Task to complete => Rewrite everything from the line containing "Where should I" down to the line containing "coord(535,235)", with the request left as is and each coordinate in the answer multiplied by 0.85 and rounded to a whole number, halves going up.

Raw records =>
begin

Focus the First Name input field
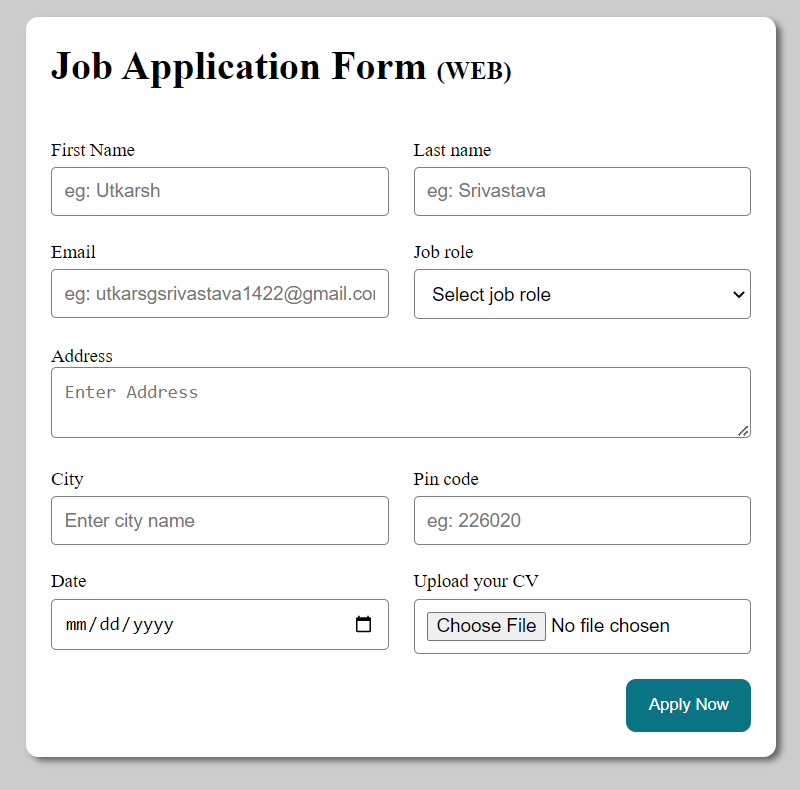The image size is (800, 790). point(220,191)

end
begin

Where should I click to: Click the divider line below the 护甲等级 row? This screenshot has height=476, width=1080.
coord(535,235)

end
begin

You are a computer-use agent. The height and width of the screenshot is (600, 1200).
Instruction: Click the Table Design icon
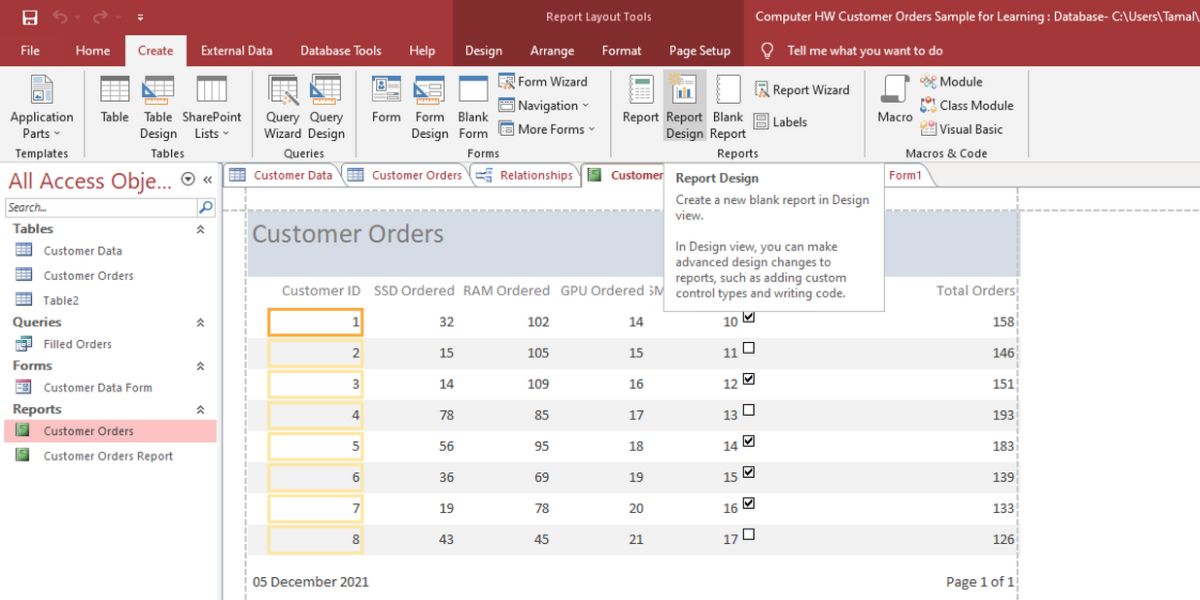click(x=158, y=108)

end

Reply =>
Where should I click to: Click the divider line below the 护甲等级 row? This screenshot has height=476, width=1080.
coord(455,200)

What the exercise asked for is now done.